[Page and screen pointing data]

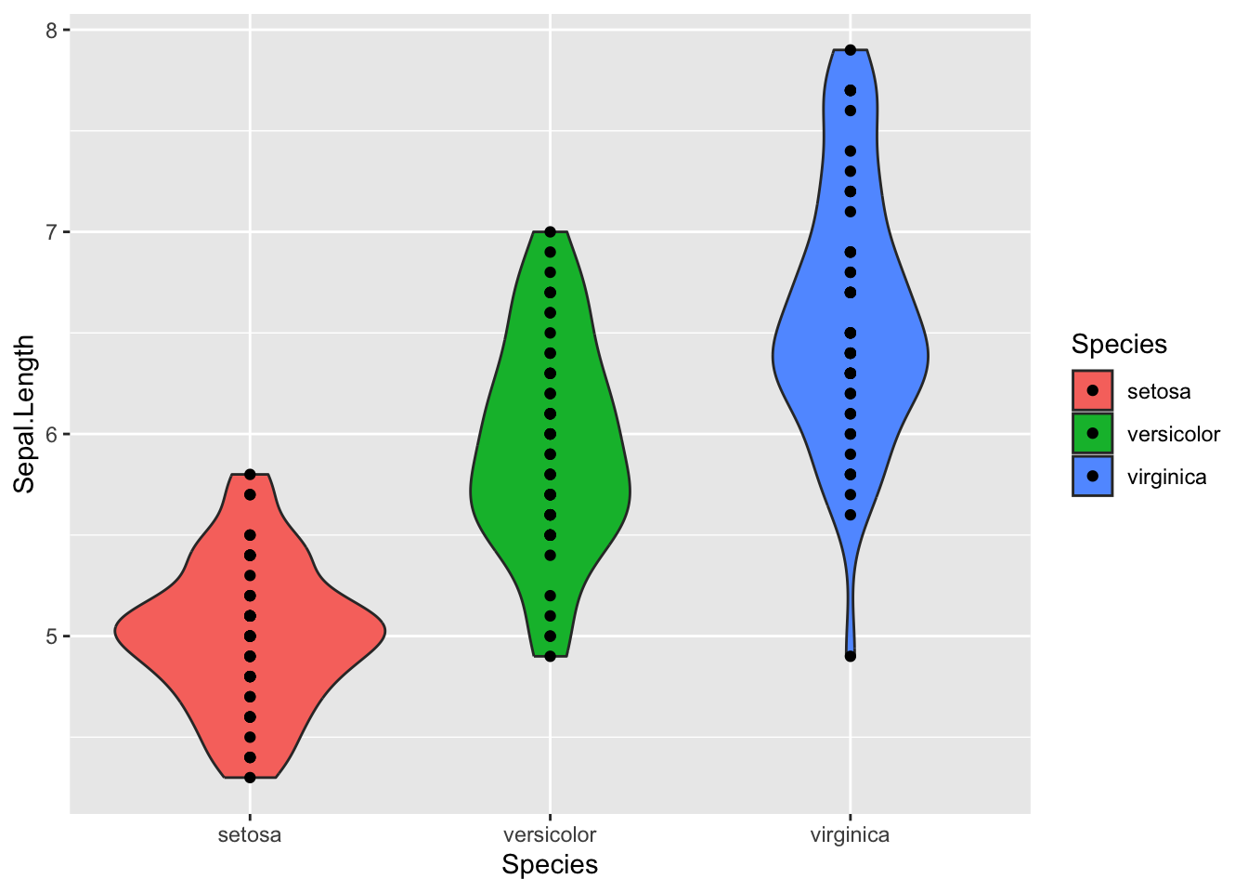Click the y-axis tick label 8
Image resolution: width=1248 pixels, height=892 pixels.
pyautogui.click(x=51, y=31)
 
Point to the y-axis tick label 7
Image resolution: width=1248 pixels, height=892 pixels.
pyautogui.click(x=51, y=232)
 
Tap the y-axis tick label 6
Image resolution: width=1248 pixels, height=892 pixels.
pyautogui.click(x=51, y=434)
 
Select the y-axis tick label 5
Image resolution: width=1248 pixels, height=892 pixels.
pyautogui.click(x=51, y=636)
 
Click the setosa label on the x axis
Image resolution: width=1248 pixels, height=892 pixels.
pyautogui.click(x=249, y=834)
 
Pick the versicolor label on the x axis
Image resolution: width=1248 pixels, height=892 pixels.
pyautogui.click(x=550, y=834)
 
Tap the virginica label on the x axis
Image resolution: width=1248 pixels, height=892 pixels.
pyautogui.click(x=850, y=834)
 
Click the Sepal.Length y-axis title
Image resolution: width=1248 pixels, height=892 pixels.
pyautogui.click(x=25, y=413)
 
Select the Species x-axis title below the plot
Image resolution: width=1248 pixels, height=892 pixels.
pyautogui.click(x=550, y=865)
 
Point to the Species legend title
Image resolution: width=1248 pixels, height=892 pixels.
pyautogui.click(x=1119, y=345)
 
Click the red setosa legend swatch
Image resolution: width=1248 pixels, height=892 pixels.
pyautogui.click(x=1092, y=391)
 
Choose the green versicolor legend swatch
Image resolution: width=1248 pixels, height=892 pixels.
pyautogui.click(x=1092, y=433)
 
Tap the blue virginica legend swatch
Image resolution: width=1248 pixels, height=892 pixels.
pyautogui.click(x=1092, y=476)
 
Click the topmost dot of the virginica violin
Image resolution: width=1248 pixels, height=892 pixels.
pyautogui.click(x=851, y=50)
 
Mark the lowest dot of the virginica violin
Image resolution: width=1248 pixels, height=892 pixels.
pyautogui.click(x=851, y=656)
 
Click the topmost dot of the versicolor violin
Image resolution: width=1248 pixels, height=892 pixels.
pyautogui.click(x=550, y=232)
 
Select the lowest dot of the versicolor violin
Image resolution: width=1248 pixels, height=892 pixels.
pyautogui.click(x=550, y=656)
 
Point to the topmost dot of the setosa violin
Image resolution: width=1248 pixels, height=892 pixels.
pyautogui.click(x=250, y=475)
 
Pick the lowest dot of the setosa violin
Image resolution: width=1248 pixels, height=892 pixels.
pyautogui.click(x=250, y=778)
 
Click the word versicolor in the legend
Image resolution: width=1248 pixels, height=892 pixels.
pyautogui.click(x=1173, y=434)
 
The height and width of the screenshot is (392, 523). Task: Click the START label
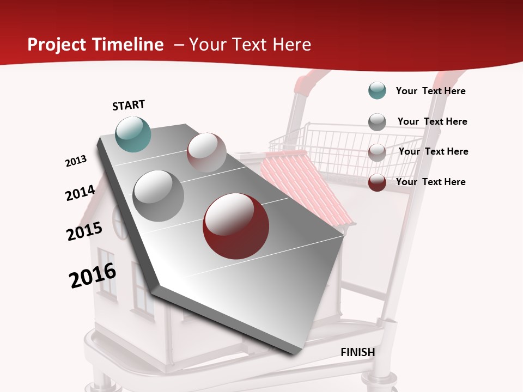tap(129, 105)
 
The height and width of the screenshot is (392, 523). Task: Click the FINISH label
tap(357, 352)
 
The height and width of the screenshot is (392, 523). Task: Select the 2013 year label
tap(76, 161)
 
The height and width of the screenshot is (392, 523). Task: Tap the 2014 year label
tap(80, 193)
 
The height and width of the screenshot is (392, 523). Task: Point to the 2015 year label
tap(84, 231)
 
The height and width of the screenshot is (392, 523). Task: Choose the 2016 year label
tap(93, 275)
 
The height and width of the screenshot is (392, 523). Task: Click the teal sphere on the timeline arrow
tap(133, 134)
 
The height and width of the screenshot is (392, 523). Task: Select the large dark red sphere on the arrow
tap(236, 226)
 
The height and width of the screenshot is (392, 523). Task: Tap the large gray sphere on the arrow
tap(158, 195)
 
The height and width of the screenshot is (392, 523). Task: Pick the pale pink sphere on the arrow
tap(206, 152)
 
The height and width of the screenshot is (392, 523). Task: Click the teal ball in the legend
tap(377, 90)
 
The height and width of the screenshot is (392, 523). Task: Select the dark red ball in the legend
tap(377, 182)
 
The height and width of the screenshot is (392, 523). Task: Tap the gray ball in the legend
tap(377, 121)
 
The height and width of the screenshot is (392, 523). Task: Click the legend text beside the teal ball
tap(430, 91)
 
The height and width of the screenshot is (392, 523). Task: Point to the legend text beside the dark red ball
tap(430, 182)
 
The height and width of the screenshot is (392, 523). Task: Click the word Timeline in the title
tap(129, 45)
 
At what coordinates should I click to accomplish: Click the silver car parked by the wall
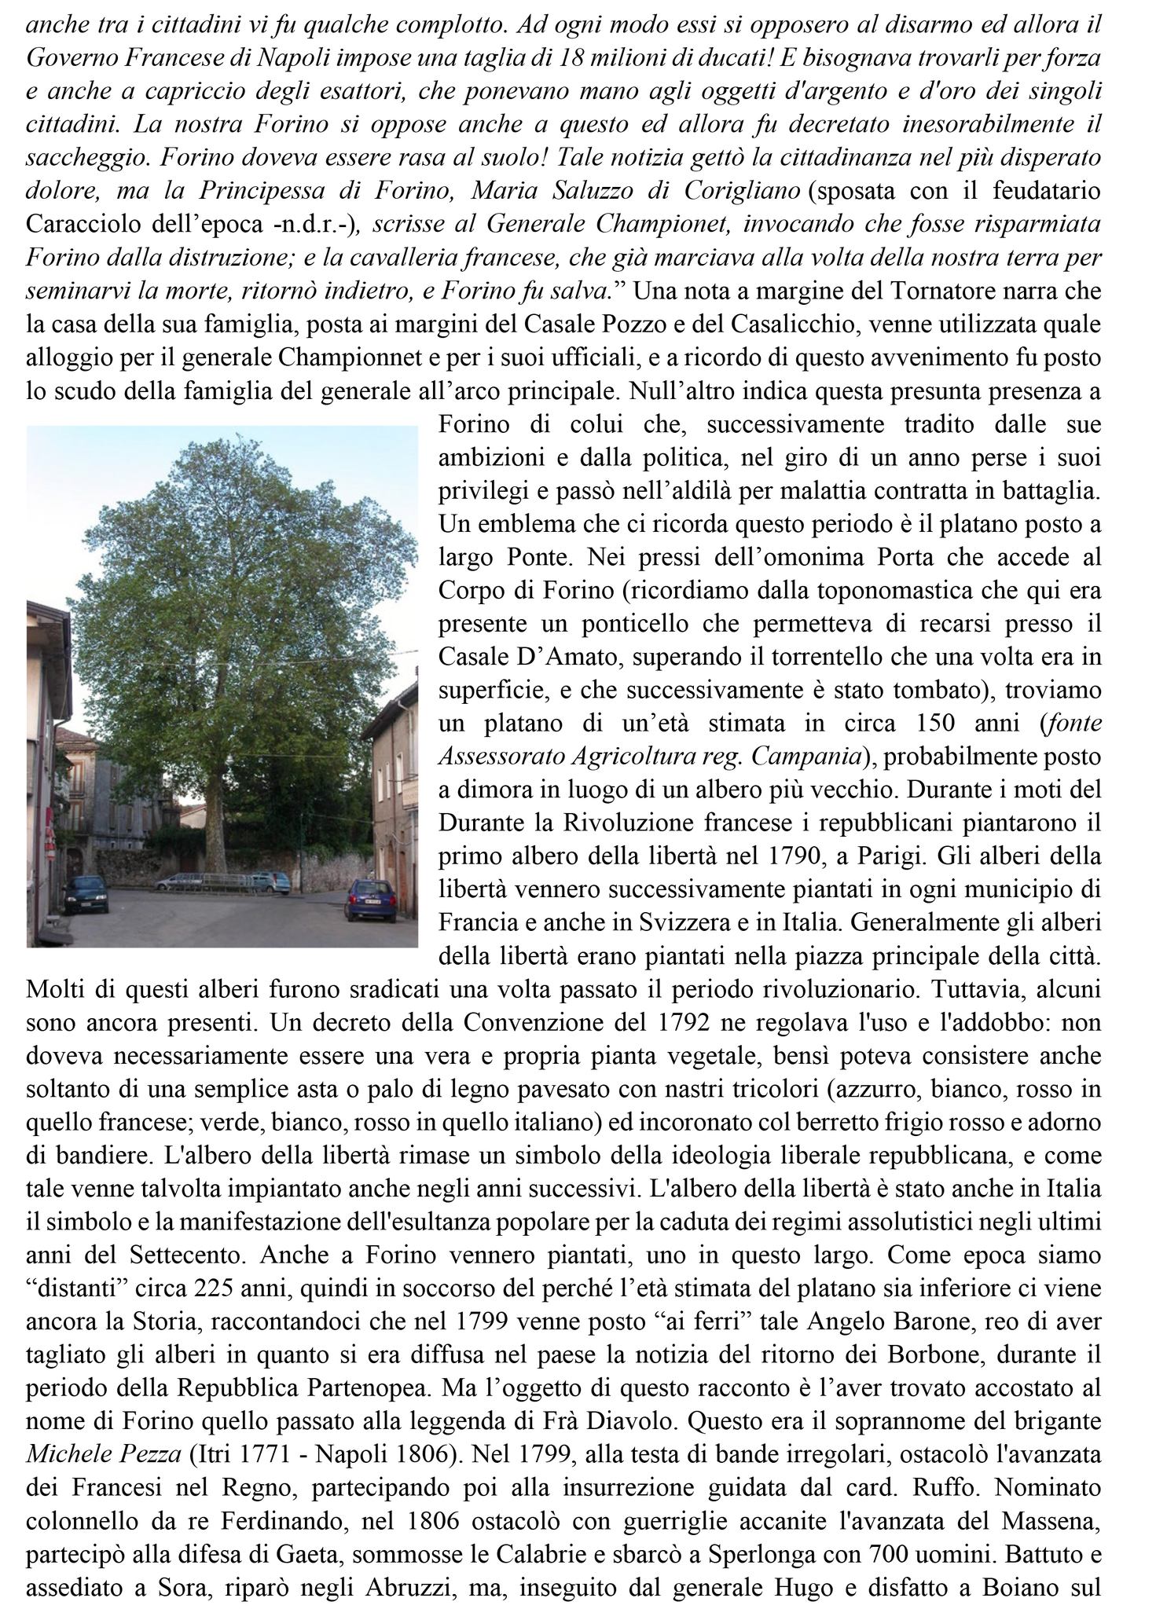click(x=271, y=881)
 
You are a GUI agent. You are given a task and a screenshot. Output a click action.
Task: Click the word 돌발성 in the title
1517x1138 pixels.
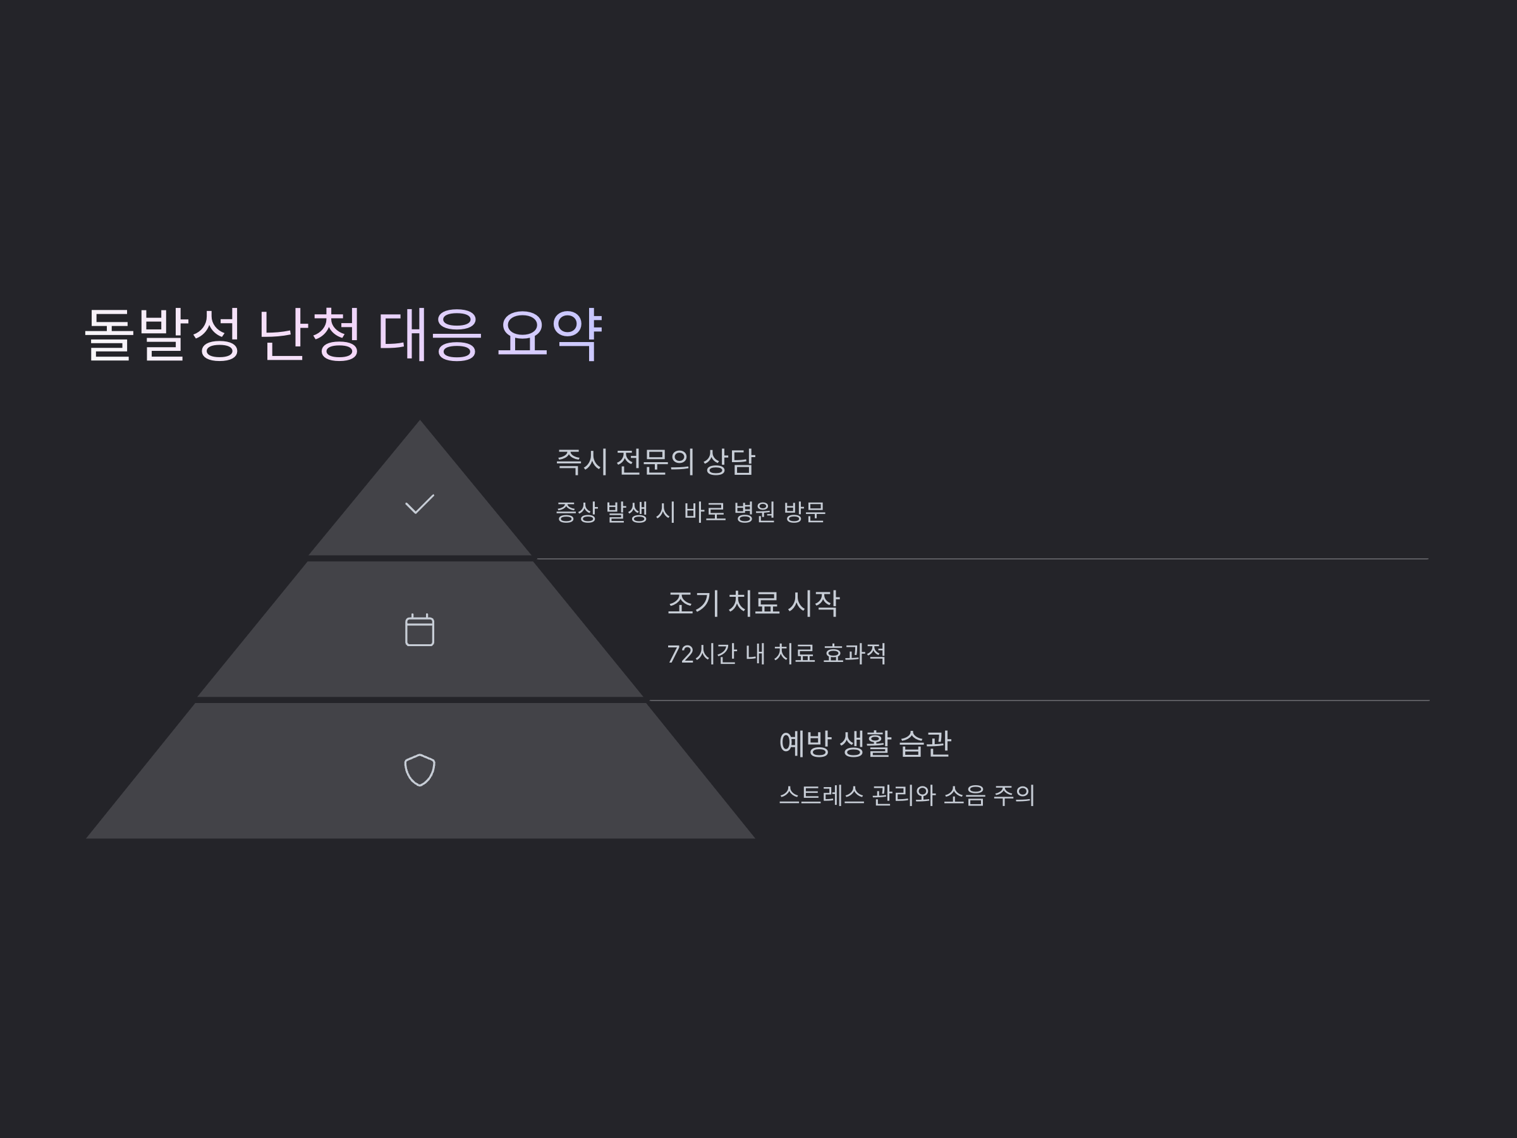coord(162,334)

Problem description:
Rewrite every item with "legend" switched to "key" and all other text left unchanged. Leave the pictures out of your answer.

Response below:
Click the y-axis tick label 8
Image resolution: width=1248 pixels, height=892 pixels.
pyautogui.click(x=51, y=31)
 
Point to the y-axis tick label 7
Image resolution: width=1248 pixels, height=892 pixels.
pyautogui.click(x=51, y=232)
 
Tap the y-axis tick label 6
Image resolution: width=1248 pixels, height=892 pixels.
pyautogui.click(x=51, y=434)
 
Select the y-axis tick label 5
Image resolution: width=1248 pixels, height=892 pixels.
pyautogui.click(x=51, y=636)
 
Click the setosa label on the x axis
Image resolution: width=1248 pixels, height=892 pixels.
pyautogui.click(x=249, y=834)
 
Pick the versicolor label on the x axis
Image resolution: width=1248 pixels, height=892 pixels.
pyautogui.click(x=550, y=834)
 
Tap the virginica label on the x axis
Image resolution: width=1248 pixels, height=892 pixels.
pyautogui.click(x=850, y=834)
 
Click the Sepal.Length y-axis title
Image resolution: width=1248 pixels, height=892 pixels.
pyautogui.click(x=25, y=413)
 
Select the Species x-axis title below the plot
Image resolution: width=1248 pixels, height=892 pixels.
pyautogui.click(x=550, y=865)
 
Point to the Species key title
Image resolution: width=1248 pixels, height=892 pixels.
pyautogui.click(x=1119, y=345)
 
Click the red setosa key swatch
Image resolution: width=1248 pixels, height=892 pixels.
pyautogui.click(x=1092, y=391)
 
Choose the green versicolor key swatch
Image resolution: width=1248 pixels, height=892 pixels.
pyautogui.click(x=1092, y=433)
 
Tap the blue virginica key swatch
Image resolution: width=1248 pixels, height=892 pixels.
pyautogui.click(x=1092, y=476)
 
Click the topmost dot of the virginica violin
Image resolution: width=1248 pixels, height=892 pixels.
pyautogui.click(x=851, y=50)
 
Mark the lowest dot of the virginica violin
Image resolution: width=1248 pixels, height=892 pixels.
pyautogui.click(x=851, y=656)
 
Click the topmost dot of the versicolor violin
Image resolution: width=1248 pixels, height=892 pixels.
pyautogui.click(x=550, y=232)
 
Select the lowest dot of the versicolor violin
Image resolution: width=1248 pixels, height=892 pixels.
pyautogui.click(x=550, y=656)
 
Point to the topmost dot of the setosa violin
Image resolution: width=1248 pixels, height=892 pixels.
pyautogui.click(x=250, y=475)
 
Pick the lowest dot of the setosa violin
Image resolution: width=1248 pixels, height=892 pixels.
pyautogui.click(x=250, y=778)
 
Click the word versicolor in the key
Image resolution: width=1248 pixels, height=892 pixels.
pyautogui.click(x=1173, y=434)
 
The height and width of the screenshot is (392, 523). Task: Click the START label
tap(129, 105)
 
The height and width of the screenshot is (392, 523). Task: Click the FINISH label
tap(357, 352)
 
The height and width of the screenshot is (392, 523). Task: Select the 2013 year label
tap(76, 161)
 
The height and width of the screenshot is (392, 523). Task: Tap the 2014 year label
tap(80, 193)
 
The height and width of the screenshot is (392, 523). Task: Point to the 2015 year label
tap(84, 231)
 
The height and width of the screenshot is (392, 523). Task: Choose the 2016 year label
tap(93, 275)
 
The height and width of the screenshot is (392, 523). Task: Click the teal sphere on the timeline arrow
tap(133, 134)
 
The height and width of the screenshot is (392, 523). Task: Select the large dark red sphere on the arrow
tap(236, 226)
 
The height and width of the screenshot is (392, 523). Task: Tap the large gray sphere on the arrow
tap(158, 195)
 
The height and width of the screenshot is (392, 523). Task: Pick the pale pink sphere on the arrow
tap(206, 152)
 
The height and width of the screenshot is (392, 523). Task: Click the teal ball in the key
tap(377, 90)
 
The height and width of the screenshot is (392, 523). Task: Select the dark red ball in the key
tap(377, 182)
 
The height and width of the screenshot is (392, 523). Task: Tap the gray ball in the key
tap(377, 121)
 
The height and width of the screenshot is (392, 523). Task: Click the key text beside the teal ball
tap(430, 91)
 
The height and width of the screenshot is (392, 523). Task: Point to the key text beside the dark red ball
tap(430, 182)
 
The height and width of the screenshot is (392, 523). Task: Click the word Timeline in the title
tap(129, 45)
 
At what coordinates should I click to accomplish: Click the silver car parked by the wall
click(x=271, y=881)
 
You are a GUI agent. You are given a task and a screenshot. Output a click action.
Task: Click the word 돌발성 in the title
1517x1138 pixels.
coord(162,334)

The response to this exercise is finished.